Chodorkowskij-Prozess in der Zielgerade

Der Prozess gegen Michail Chodorkowskij und Platon Lebedew geht nun endgültig zu Ende. Seit zwei Wochen plädiert die Staatsanwaltschaft, wohl ab Anfang nächster Woche ist die Verteidigung mit ihrem Schlussplädoyer dran. Nun muss sich entscheiden, wieviele weiter Jahre im Gefängnis den beiden bekanntesten russischen Gefangenen noch bevorstehen. Hier zu prognosieren ist natürlich riskant, vor allem weil wohl kaum der Richter nach rechtsstaatlichen Maßstäben das Urteil spricht, sondern Kreml und Weißes Haus nach politischen.

Der von mir im Sommer gezeigte Weg, wie Chodorkowskij und Lebedew im diesem zweiten Prozess zwar nicht freigesprochen, aber auch nicht verurteilt werden könnten, und damit im kommenden Jahr, nach Ablauf ihrer Strafe aus dem ersten Prozess (beide bekamen acht Jahre) freikämen, war damals schon unwahrscheinlich und erscheint inzwischen ausgeschlossen. Vor allem nach wiederholten Äußerungen von Premierminister Wladimir Putin zu den angeblich „blutigen Händen“ Chodorkowskijs Ende des Sommers muss man von einer Verurteilung ausgehen. Mit dem Plädoyer der Anklage gibt es auch gewisse Hinweise darauf wie das Urteil aussehen könnte.

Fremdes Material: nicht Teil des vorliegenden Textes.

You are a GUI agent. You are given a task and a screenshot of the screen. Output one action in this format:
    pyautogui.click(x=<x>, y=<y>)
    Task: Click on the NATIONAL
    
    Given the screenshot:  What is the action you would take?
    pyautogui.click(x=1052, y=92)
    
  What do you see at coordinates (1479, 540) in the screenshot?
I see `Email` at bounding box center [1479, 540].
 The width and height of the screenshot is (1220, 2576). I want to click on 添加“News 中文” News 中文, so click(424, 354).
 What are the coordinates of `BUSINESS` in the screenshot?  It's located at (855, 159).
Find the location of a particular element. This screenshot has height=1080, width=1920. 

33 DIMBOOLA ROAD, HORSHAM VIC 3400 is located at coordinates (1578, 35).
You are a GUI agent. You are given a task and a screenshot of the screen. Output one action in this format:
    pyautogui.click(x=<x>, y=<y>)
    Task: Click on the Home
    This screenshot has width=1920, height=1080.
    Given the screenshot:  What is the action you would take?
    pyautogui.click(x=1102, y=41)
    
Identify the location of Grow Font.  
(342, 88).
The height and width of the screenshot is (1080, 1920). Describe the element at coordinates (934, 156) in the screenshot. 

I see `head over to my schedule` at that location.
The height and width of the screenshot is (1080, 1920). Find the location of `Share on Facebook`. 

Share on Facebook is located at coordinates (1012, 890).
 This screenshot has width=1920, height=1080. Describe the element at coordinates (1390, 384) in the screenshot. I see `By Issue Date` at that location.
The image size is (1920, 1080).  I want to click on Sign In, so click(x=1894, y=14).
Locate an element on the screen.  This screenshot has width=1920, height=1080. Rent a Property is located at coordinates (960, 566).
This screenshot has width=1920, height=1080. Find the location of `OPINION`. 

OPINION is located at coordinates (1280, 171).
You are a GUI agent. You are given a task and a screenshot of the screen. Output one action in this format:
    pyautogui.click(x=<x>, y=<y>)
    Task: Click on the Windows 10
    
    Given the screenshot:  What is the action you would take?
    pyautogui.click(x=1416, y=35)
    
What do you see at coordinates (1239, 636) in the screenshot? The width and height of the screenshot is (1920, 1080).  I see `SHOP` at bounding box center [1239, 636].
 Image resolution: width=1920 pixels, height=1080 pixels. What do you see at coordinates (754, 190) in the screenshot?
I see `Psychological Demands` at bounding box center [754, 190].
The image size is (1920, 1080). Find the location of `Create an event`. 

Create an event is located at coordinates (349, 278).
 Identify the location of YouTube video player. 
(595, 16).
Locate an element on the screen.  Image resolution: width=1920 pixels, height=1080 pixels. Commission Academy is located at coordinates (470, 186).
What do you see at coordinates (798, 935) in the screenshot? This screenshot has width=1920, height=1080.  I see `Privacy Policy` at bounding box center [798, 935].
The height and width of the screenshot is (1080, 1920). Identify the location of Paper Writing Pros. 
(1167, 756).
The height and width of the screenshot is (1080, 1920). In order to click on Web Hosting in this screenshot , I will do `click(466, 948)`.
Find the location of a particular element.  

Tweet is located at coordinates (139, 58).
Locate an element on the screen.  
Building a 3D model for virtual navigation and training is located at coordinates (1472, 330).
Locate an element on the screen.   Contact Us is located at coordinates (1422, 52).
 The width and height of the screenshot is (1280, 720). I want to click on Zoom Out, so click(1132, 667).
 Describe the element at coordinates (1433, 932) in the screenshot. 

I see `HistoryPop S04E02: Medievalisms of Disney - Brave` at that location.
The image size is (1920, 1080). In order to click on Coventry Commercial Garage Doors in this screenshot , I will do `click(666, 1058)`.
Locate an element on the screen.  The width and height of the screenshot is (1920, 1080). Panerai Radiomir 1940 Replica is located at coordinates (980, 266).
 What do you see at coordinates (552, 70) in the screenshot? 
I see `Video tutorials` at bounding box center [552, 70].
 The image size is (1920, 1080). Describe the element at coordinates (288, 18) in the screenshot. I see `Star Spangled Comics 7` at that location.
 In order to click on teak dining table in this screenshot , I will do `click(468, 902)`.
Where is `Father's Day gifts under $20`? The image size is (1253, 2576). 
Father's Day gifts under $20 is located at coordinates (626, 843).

Die der Anklage zu Grunde liegenden Strafrechtsparagraphen ließen eine Lagerhaftstrafe von bis zu 15 Jahren zu. Nun hat die Staatsanwaltschaft aber zwei Anklagepunkte fallen gelassen und im Hauptanklagepunkt die Menge des angeblich von Chodorkowksij und Lebedew ihrem eigenen Ölkonzern gestohlene Öls niedriger angesetzt als im Prozessverlauf. Das lässt darauf schließen, dass sie nicht die größtmögliche Haftdauer fordern wird.

Der wichtigste Einwand gegen eine Freilassung der beiden Angeklagten im kommenden Jahr waren immer die Ende Dezember 2011 anstehenden Parlaments- und die kurz darauf im März 2012 stattfindenden Präsidentenwahlen. Kaum jemand in Russland kann sich vorstellen, dass die Sicherheitsfanatiker im Putin-Medwedjew-Team vor den Wahlen solch eine Entscheidung zuließen, deren Folgen aus ihrer Sicht nicht sicher zu kontrollieren wären. Und Kontrolle ist, da sind sie ganz Leninisten, alles.

Ein Freilassung Chodorkowkijs und Lebedews hätte aber, gerade aus Kremlsicht, außer diesen Sicherheitsbedenken nur Vorteile. Man wäre eine Sache los, für die man sich ständig rechtfertigen muss, oder gegen Kritik ihretwegen in harten Worten verwahren. Das war schon bisher unbequem und passt zudem inzwischen nicht mehr ins ost-westliche Tauwetter auf fast allen Ebenen. Als möglicher politischer Konkurrent ist Chodorkowskij längst keine Gefahr mehr, wenn er das überhaupt je gewesen ist.

Wie könnte das gehen? Ich wage erneut, trotz des sommerlichen Misserfolgs, eine Prognose. Das Gericht beschließt, dass vier oder fünf Haftjahre für die zur Last gelegten Verbrechen ausreichend sind. Nach russischen Recht beginnt das Zählen dieser zusätzlichen Jahre aber nicht am Ende der ersten Haftdauer, sondern mit Beginn des zweiten Verfahrens. Vier bis fünf Jahre hießen dann, Chodorkowskij und Lebedew könnten 2012 oder 2013 das Gefängnis verlassen. Die Wahlen wären vorbei und Putin oder Medwedjew wären inzwischen für sechs Jahre zum Präsident gewählt.

Nun wird mitunter eingewandt, ein so „mildes“ Urteil vertrage sich nicht mit den von Putin behaupteten „blutigen Händen“. Nur auf den ersten Blick. Präsident oder Premier Putin (je nachdem) könnte sich, mit entsprechenden Fragen konfrontiert, hinstellen und stolz erklären (wobei ihn sein spöttisches Gesicht selbstverständlich verraten würde und sollte), in Russland seien Gerichte eben unabhängig. Er, Putin, hätte diesen Verbrecher Chodorkowskij, gern länger hinter Stacheldraht gesehen. Aber der Rechtsstaat habe nun einmal anders entschieden. So wie es aussieht, wäre das nicht der schlechteste Ausgang, zumindest für die beiden Gefangenen.